Archive for October 2015

The Process, Part Three: The Lay of the Land   3 comments

I’ve always thought that the trickiest part of blazing a trail in the real world is trying to decide how to best make your way through the landscape. If the idea is to make the trail worth following for others, you need to lay it out in a way that appeals, and draws future travelers forward. That goal hangs in the balance every time you confront an obstacle. You can seek a path of least resistance, of course. That might get you where you want to go, and the trail you leave behind will surely lend itself to being followed by others. But if it misses the more eye-catching parts of the landscape and offers nothing of interest, no challenges, why would anyone bother? Should you cut through this thick underbrush or go around it? Do the latter and you might miss something wonderful hidden in the trees and shrubs. And then there’s that steep slope. Go around, or carve a switchback and hope the view will be worth the effort for later travelers? There’s a right answer each time, but the only way to find it is to make a choice, a commitment, and move forward. Each decision has consequences that affect the trail you leave behind, sometimes diverting it from the course you meant to follow. Turns out just making the start, the trailhead, isn’t the toughest part after all.

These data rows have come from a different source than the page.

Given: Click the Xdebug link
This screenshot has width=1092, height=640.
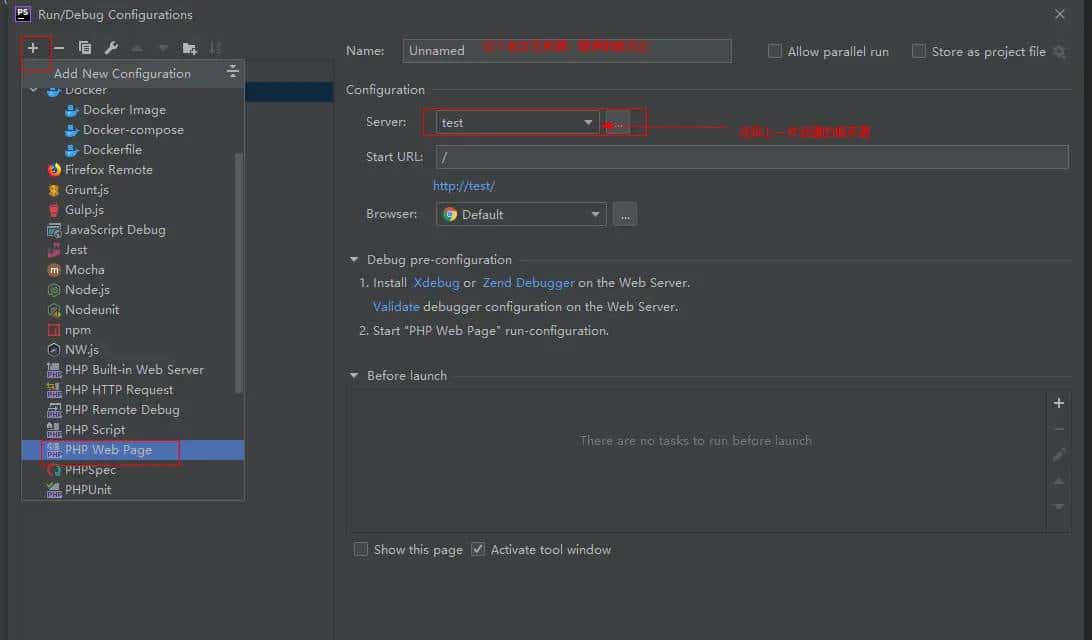Looking at the screenshot, I should (437, 282).
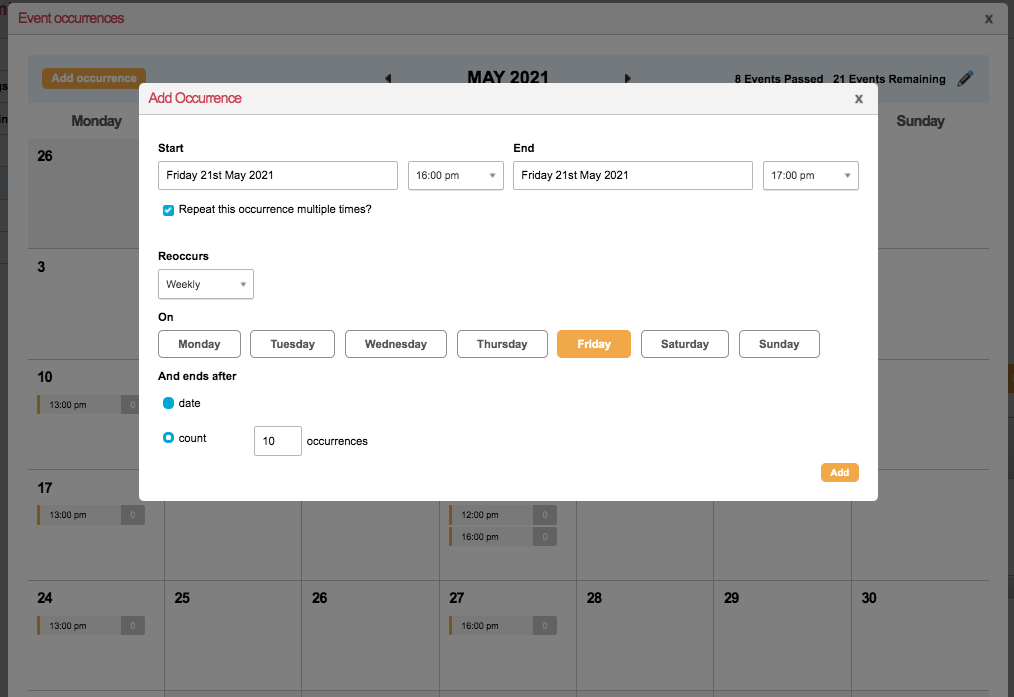Click the Add occurrence button
Screen dimensions: 1014x697
click(94, 78)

Writing a novel or short story works the same way. With the first pages or chapters of a rough draft set down, and the story begun, it’s tempting to say the hardest part is behind you. After all, you’ve made that start, and now you’re moving forward. But as you move away from that attractive opening, all the possibilities inherent in any nascent work of fiction begin to manifest in your brain. And that’s when the trouble begins. Bushwhacking through this metaphorical underbrush quickly proves more of a challenge than most people expect. To be sure, the way is sometimes very clear, and the view is immediately fantastic, exciting. Just as it is in cutting a trail in the real world, the ground is sometimes bare and all you need to do is stride forward, perhaps piling cairns of stones or laying a few branches along the side to guide the way. But it’s inevitable that obstacles will present themselves. Numerous choices arise, like a thicket of trees with dense, tangled underbrush. Go around it? But what might you miss inside? If you plunge in you must decide what to cut and what to leave growing beside the path you want to create. Each stroke of the machete, each decision, moves you forward by eliminating a specific shrub or plot option. Cut this branch – say you decide a character says “Yes” to a relationship instead of “No” – and the trail bends this way instead of that way. Is that the right way to go? The only way to know is to cut through the rest of the brush and see what lies beyond.

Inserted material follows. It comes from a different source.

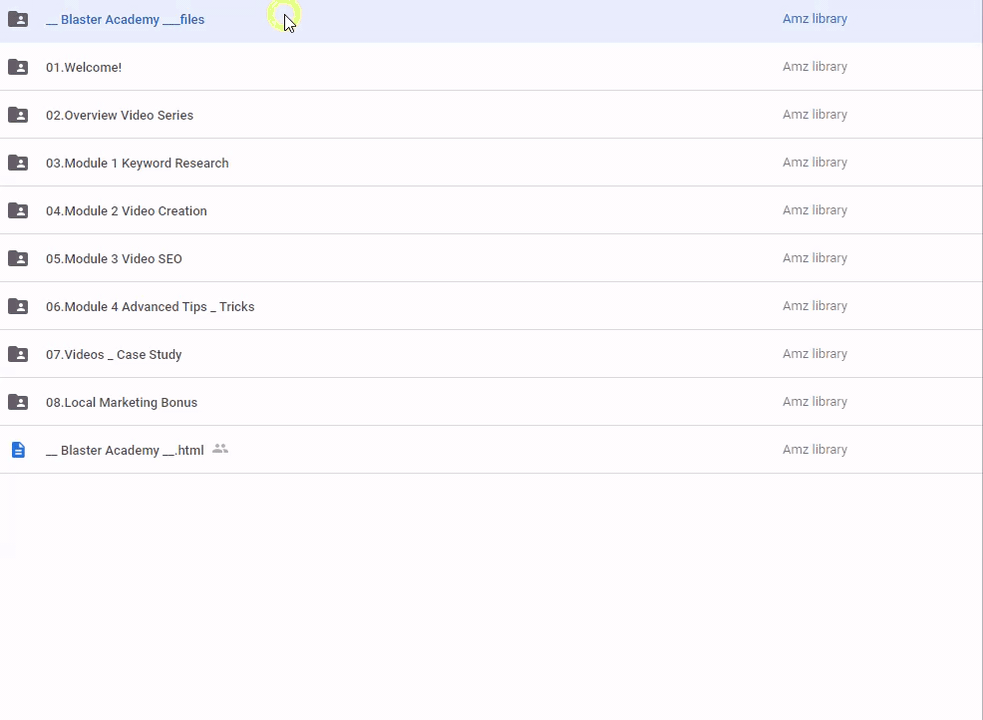Select the 02.Overview Video Series name
This screenshot has width=983, height=720.
pos(120,116)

You do so. Now, is this where you want to be? Never mind where you might have intended to be at this point. The path you’re trying to cut will often take you in unintended directions and this can be a good thing or bad. If the result is acceptable you carry on, striding forward, nipping off a stray thought here, an idea there, leaving them on the trail behind you for later clean-up. If not, it’s back into the thicket of possibilities for another try. Fortunately, this is a fast-growing metaphor, capable of almost instantaneous regeneration. This, also, is both a good and bad thing at times. You remain unable to see exactly where it is you need to pass through the thicket, but now that you’ve glimpsed the other side, you’re not totally clueless. So on you go, cutting a new path and hoping this will be the correct route.

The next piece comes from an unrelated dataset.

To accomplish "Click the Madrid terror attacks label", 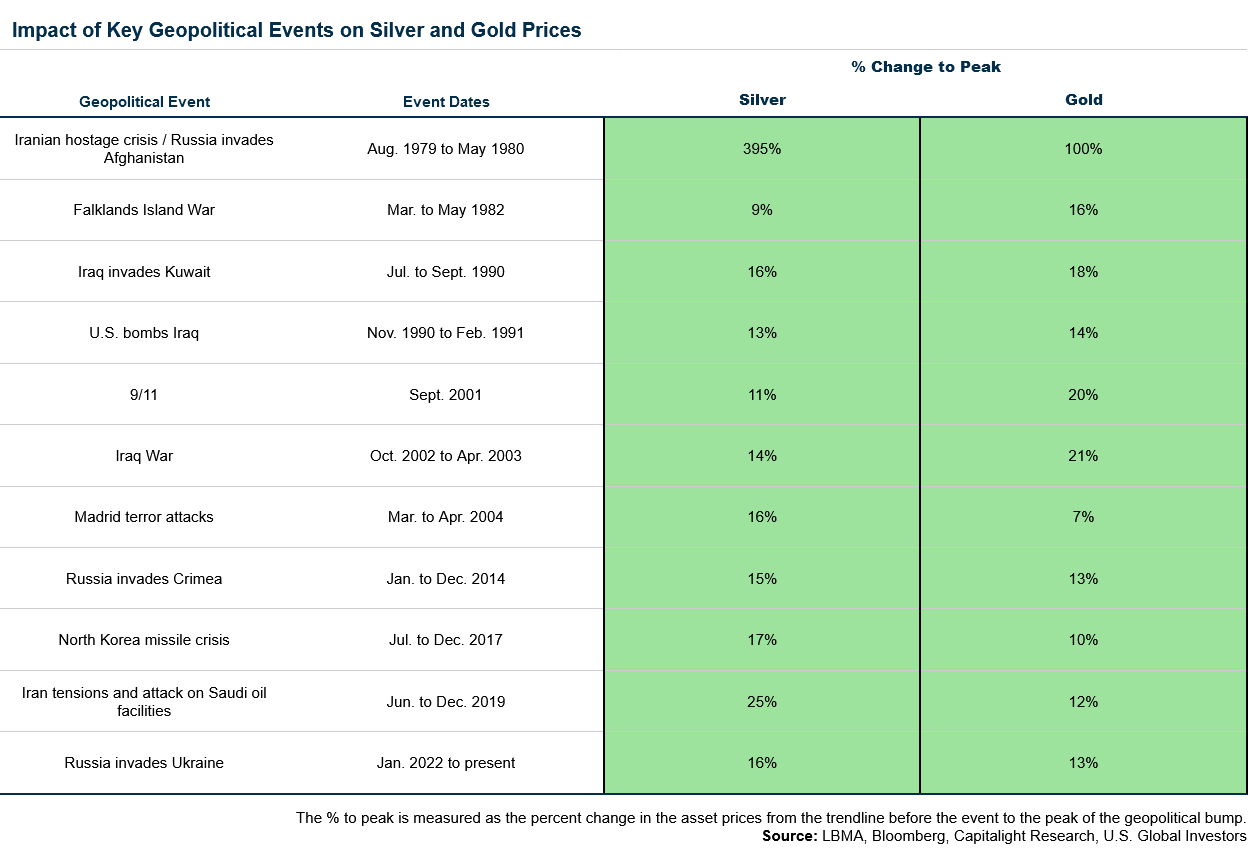I will (144, 517).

Sometimes it is. Sometimes it’s just good enough for now, and you move on anyway, and that actually is the best idea more often than not. You can come back to the awkward kinks in the trail and fix things for good and all later. It’s generally a good idea to keep moving whenever possible because some other feature of the story landscape, revealed later, might help resolve the situation. Looking back from higher ground can often be revealing.

The arm will grow weary of swinging the ax and machete. So will the mind while writing your way down a new trail to story’s end. Either way, it’s sometimes tough work cutting a trail through an untouched wilderness, even if that wilderness is “merely” an image in the mind’s eye or a sequence of ideas. But if you are true to this process, you will keep going until you reach the journey’s end. How long must you endure? Depends on the story in you, and the choices you make as you blaze the trail. In other words, it’ll take as long as it takes.